Rabu, 20 Juni 2012

Sudut Gelap

Dia berlalu pergi tanpa menoleh, sambil mengumpulkan segala kekuatan untuk berjalan pulang. Sepanjang jalan hanya terdiam. Entah apa dan siapa yang dipikirkannya, yang pasti semua tak akan kembali seperti semula.

Hanya diam beriringan dengan deru bising sepanjang jalan pulang, diam justru terasa lebih nyaring. Tak ada yang bisa dikata, kata terakhirpun telah terucap.

Matanya menatap lurus kedepan, memegang kendali mobilnya benar-benar agar selamat sampai tujuan, agar rodanya terpacu dengan benar, tidak tergelincir meski pikiran sedang kocar kacir. Mencoba fokus pada jalan meski rasa melayang layang.

Entah bagian apa ini, sakit, menyesal, cinta, rindu marah melebur menjadi satu, membuat jiwa dan raga gemetar tak karuan.

Hingga sesampainya di tempat tujuan, dia berlari kedalam kamar, mencari sudut gelap itu, meringkuk, sesengguk, menangis sejadi-jadinya.

*****

Di sudut lain, ada hati yang begitu menderita, tak berdaya pada kepasrahan cinta. Seluruh cintanya dia pertaruhkan di meja judi yang bernama takdir, dan akhirnyapun dia kalah hancur lebur.

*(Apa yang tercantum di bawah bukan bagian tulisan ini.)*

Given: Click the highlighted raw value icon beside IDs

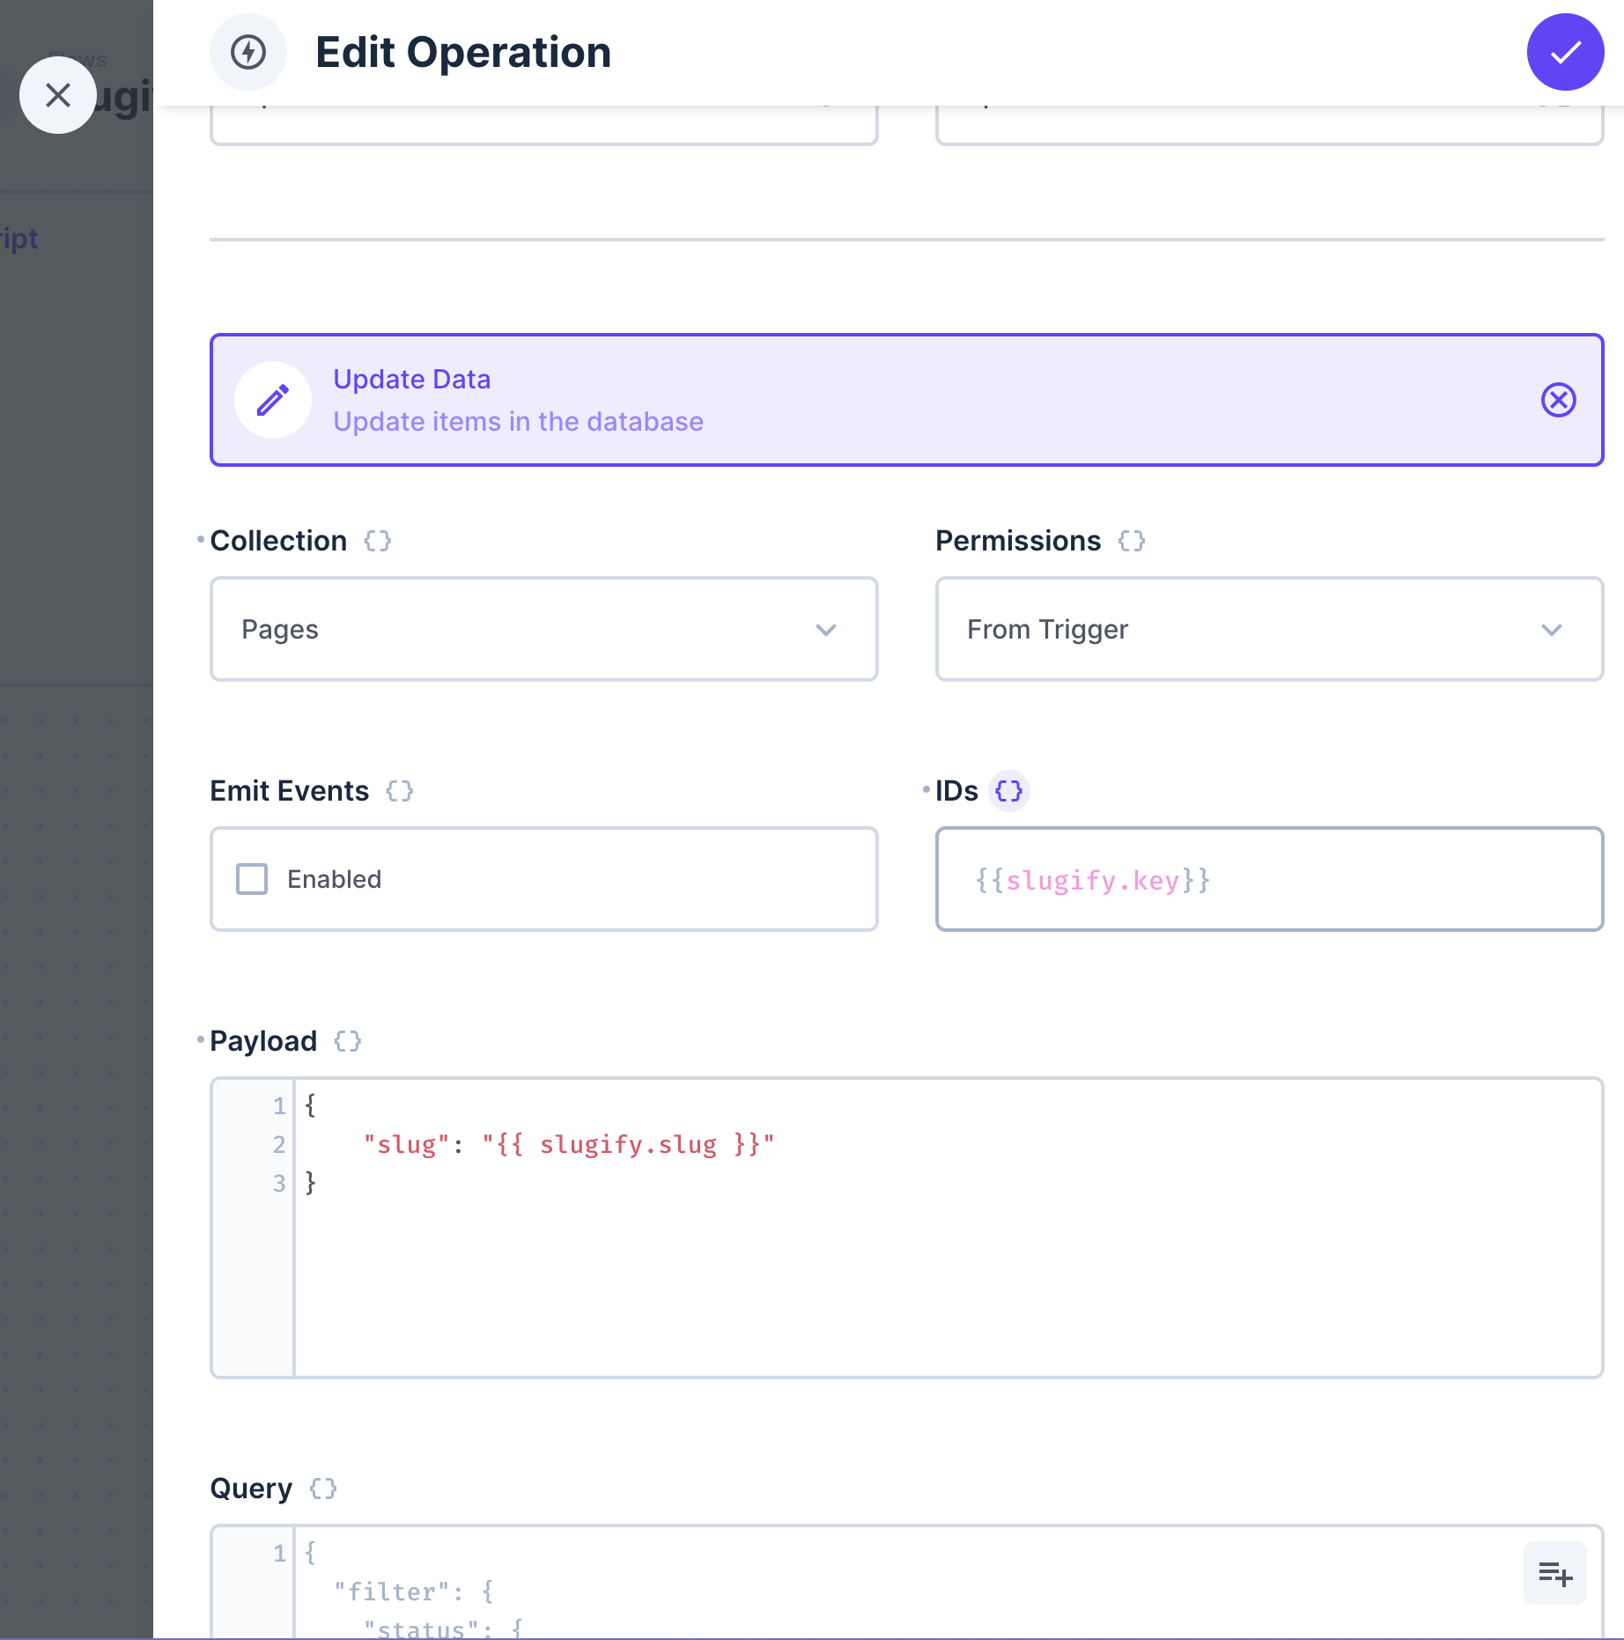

Ini lebih sakit dari apapun yang dia bayangkan. Sangat menyakitkan menyerah pada cinta yang tak tau pasti apa sebabnya, kecewa pada keadaan yang tak mampu dia hadapi. Hanya Tuhan yang tahu apa yang sebenarnya terjadi. Tapi bisa merasakan sakit itu jauh lebih baik dari mati rasa.

Dalam pada itu, ada ego yang terkoyak, ada logika yang kalah dengan rasa, dunianya jungkir balik. Kata akhir yang tak pernah dia mau terima baik secara logika maupun rasa, kini tiba-tiba muncul begitu nyata. Semua telah berakhir, yah benar-benar berakhir.

****

Di sudut gelap itu dia terus menangis sesenggukan hingga sesak sulit bernafas. Sesak oleh rasa bersalah karena tak mampu melawan takdir yang justru dia pilih sendiri. Sungguh perpisahan itu sangat menyakitkan meski dia telah mempersiapkan segala kemungkinan.

Dia tak yakin apa yang yang baru saja diucapkannya. Mungkin inilah mimpi yang harus dia lenyapkan dan kembali terbangun.

Berlahan tapi pasti nafasnya mulai beraturan. Dengan segala keberanian dia meraih phonecell, menekan tombol 1 speed deal number untuk seseorang yang mungkin ini adalah panggilan terakhir untuknya sebelum dia mengganti posisi 1 itu.

“maafkan aku” hanya kata itu yang keluar dari suaranya yang bergetar. Sementara itu, diujung telpon tetap sepi. Sungguh ini lebih sakit dari yang dia bayangkan.

****

Perjalanan pulangnya terasa lebih lama dari biasanya. Kereta melaju kencang seperti biasa, hanya hatinya yang terseok-seok tertinggal, atau mungkin sudah hilang entah dimana. Ini mimpi buruk yang selalu menghantuinya, tapi tak ada alasan untuk mundur, semua sudah diatur.

Sunyi, hatinya yang remuk kini bertambah sunyi se-sunyi sunyinya. Bunyi phonecell memecah kesunyian, dilihatnya dari nama yang sudaah dia hafal di luar kepala. Dia ragu untuk mengangkatnya, tapi mungkin inilah kesempatan terakhirnya untuk bicara.

Kata maaf berulang dari ujung telpon, tapi sang pemilik hati yang remuk itu hanya mampu terdiam, membungkam mulut rapat-rapat agar diseberang tidak tahu betapa sekuat tenaga dia menahan tangis. Ini sungguh menyedihkan.

“tidak apa, aku baik” hanya itu kata terakhir yang terucap sebelum semua benar-benar tamat.

****

Sudut gelap itu, kereta itu, perjalanan itu semuanya telah berakhir, menyisakan dua hati yang sama-sama remuk karena kejamnya takdir. Tak pernah meminta untuk jatuh cinta tapi tertakdir untuk berpisah, tak ada yang lebih melelahkan dari itu, sungguh.
Waktu dapat menyembuhkan luka. Waktu juga akan mengorek luka itu, lebih dalam dan dalam lagi. Tak ada plester atau betadin, bertahanlah, kau pasti kuat. Yakinlah semua sepadan dengan senyummu suatu hari.